It is known that metabolic water efflux is due to membrane ion transporting mechanisms that work in electrogenic regime, such as Na+/K+ pump (stoichiometry of 3Na+:2K+) and Na+/Ca2+ exchange in reverse mode (R) (stoichiometry of 3Na+:1Ca2+). During the function of these mechanisms cell loses more osmotic particles than accumulates them.

The next mechanism that generates water efflux from the cell is oxidative phosphorylation-induced release of water molecules in cytoplasm [6].

It has been shown that there is a negative close correlation between Na+/K+ pump and Na+/Ca2+ exchange and the latter is more sensitive to metabolic factors, such as intracellular messengers [7]. However, the detailed mechanism of the role of intracellular messengers in regulation of Na+/Ca2+ exchange has not been fully elucidated.

It is known that in neuronal and muscle membranes Na+/K+-ATPase (working molecules of Na+/K+ pump) has three catalytic isoforms (α1, α2, α3) [8] with different affinities to cardiac glycoside ouabain and functional activities: α1 (with low affinity) and α2 (with middle affinity) isoforms are involved in transportation of Na+ and K+, while α3 (with high affinity) isn’t directly involved in transporting Na+ and K+ and has only intracellular signaling function [8,9] through which Na+/Ca2+ exchange is regulated.

The study of dose-dependent effect of ouabain on Na+ efflux from perfused axon has shown that Na+ efflux from the cell has ouabain sensitive and ouabain insensitive components. It has been shown that ouabain sensitive component is determined by Na+/K+ pump, while ouabain insensitive component is determined by R Na+/Ca2+ exchange [7,8]

Our study performed on intact neurons has shown that extremely low concentrations (<10-9M) of ouabain stimulate Na+ efflux from the cell without inhibiting Na+/K+ pump. From this data, it has been concluded that there is an unknown intracellular mechanism responsible for Na+ efflux from the cell which is not due to Na+/K+ pump activity [2]. Later it has been shown that low concentrations of ouabain which are unable to inactivate Na+/K+ pump, stimulate Na+/Ca2+ exchange which is accompanied by the increase of intracellular cAMP content [10]. Further studies have revealed that nM ouabain has stimulation effect on cAMP content in different cells [11]. However, after discovering the existence of cAMP-activated Ca2+ pump in the membrane of endoplasmic reticulum (ER) which pushes Ca2+ from cytoplasm into endoplasm [12] it became clear that cAMP-induced activation of R Na+/Ca2+ exchange is due to the decrease of intracellular Ca2+ as a result of stimulation of cAMP-activated Ca2+ pump in ER [11].
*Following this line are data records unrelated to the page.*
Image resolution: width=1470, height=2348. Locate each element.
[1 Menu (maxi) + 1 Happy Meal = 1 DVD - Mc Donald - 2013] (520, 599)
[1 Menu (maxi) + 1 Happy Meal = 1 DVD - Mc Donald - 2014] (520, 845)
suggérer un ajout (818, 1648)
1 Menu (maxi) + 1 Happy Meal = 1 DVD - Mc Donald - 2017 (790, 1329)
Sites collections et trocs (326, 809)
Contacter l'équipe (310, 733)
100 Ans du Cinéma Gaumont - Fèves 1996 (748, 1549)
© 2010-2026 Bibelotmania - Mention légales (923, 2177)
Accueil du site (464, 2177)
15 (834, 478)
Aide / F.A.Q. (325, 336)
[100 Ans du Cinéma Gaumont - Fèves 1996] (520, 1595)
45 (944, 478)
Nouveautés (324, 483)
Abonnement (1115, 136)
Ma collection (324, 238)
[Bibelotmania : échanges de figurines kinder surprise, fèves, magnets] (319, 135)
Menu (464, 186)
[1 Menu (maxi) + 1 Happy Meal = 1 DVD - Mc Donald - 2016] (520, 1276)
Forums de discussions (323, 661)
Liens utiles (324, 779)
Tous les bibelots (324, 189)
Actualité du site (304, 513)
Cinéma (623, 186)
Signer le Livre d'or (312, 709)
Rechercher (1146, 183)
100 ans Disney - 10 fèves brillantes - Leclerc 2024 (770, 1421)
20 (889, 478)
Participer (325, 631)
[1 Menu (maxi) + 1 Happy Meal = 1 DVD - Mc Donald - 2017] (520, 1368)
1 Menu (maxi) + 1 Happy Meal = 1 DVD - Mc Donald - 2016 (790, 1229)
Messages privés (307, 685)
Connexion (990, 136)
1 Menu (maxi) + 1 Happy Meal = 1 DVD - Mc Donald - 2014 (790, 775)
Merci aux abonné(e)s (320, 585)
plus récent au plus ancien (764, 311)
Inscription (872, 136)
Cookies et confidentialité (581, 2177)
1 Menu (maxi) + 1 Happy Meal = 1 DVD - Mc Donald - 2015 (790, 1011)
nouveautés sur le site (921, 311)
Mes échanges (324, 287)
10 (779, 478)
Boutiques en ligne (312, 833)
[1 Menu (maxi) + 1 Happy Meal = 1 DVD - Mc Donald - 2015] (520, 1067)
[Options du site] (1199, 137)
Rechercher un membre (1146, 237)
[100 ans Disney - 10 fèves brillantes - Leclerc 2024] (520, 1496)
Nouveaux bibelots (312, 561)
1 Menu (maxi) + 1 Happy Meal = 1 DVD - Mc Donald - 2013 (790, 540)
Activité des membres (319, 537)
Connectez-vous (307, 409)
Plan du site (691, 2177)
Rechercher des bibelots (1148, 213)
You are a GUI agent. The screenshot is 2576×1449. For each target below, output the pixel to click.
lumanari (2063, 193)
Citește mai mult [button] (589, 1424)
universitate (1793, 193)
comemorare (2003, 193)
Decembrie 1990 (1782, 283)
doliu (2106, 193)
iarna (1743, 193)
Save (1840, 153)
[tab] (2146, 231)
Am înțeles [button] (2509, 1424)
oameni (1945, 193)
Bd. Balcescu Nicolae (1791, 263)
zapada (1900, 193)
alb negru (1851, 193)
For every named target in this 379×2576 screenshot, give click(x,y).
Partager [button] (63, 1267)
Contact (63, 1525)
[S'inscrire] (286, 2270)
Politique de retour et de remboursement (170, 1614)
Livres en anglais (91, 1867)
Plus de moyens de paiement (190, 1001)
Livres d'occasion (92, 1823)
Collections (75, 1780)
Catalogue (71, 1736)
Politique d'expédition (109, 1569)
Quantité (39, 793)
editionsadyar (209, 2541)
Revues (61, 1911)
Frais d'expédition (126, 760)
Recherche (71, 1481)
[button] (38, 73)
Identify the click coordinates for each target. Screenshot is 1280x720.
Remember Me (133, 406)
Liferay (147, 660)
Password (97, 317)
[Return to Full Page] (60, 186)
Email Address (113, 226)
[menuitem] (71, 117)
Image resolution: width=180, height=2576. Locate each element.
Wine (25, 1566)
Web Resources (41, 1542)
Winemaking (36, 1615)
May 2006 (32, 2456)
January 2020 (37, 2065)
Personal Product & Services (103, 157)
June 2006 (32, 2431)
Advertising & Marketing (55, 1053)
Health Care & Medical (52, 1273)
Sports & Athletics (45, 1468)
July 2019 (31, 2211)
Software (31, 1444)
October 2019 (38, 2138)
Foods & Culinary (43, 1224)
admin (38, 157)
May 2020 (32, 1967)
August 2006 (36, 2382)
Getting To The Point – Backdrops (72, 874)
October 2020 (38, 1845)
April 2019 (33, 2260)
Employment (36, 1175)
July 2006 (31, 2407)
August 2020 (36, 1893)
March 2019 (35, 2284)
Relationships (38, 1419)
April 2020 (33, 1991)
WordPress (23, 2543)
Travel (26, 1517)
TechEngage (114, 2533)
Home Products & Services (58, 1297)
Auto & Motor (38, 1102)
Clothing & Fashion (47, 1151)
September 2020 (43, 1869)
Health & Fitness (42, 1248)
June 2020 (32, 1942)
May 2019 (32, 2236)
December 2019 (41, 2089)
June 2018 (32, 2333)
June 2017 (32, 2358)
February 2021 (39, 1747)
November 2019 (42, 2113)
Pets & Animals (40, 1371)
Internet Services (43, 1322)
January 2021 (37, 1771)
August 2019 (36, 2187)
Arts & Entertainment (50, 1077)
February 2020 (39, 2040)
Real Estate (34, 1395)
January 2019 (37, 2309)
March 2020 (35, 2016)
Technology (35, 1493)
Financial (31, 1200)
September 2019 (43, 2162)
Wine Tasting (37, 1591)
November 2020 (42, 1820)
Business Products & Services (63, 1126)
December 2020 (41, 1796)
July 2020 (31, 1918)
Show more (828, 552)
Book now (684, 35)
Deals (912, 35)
As Na+/Ca2+ exchanger works in stoichiometry of 3Na+:1Ca2+, it was predicted that R Na+/Ca2+ exchange should have dehydration effect on cell, while F Na+/Ca2+ exchange hydration effect on it. However, our recent study has shown that nM ouabain-induced activation of R Na+/Ca2+ exchange leads to cell hydration (instead of cell dehydration) in brain tissues of young animals, while in old animals it has dehydration effect on it. Moreover, this nM ouabain-induced dehydration effect in old animals is also observed in vitro experiments, where metabolic activity of cell is in depressed state [13]. The more detailed investigation has revealed that this age-dependent difference of nM ouabain effect on cell hydration is due to the initial metabolic state of organism. In young animals, the nM ouabain-induced activation of cAMP leads to endogenous water release as a result of activation of oxidative phosphorylation processes in cell, while in old animals the cAMP-dependent activation of intracellular oxidative phosphorylation is depressed as a result of abnormal increase of intracellular Ca2+ content inhibiting mitochondrial function. From these data, we have concluded that during cell pathology (including aging) the increase of intracellular Ca2+ brings to the dysfunction of mitochondria (depresses oxidative phosphorylation-induced release of H2O).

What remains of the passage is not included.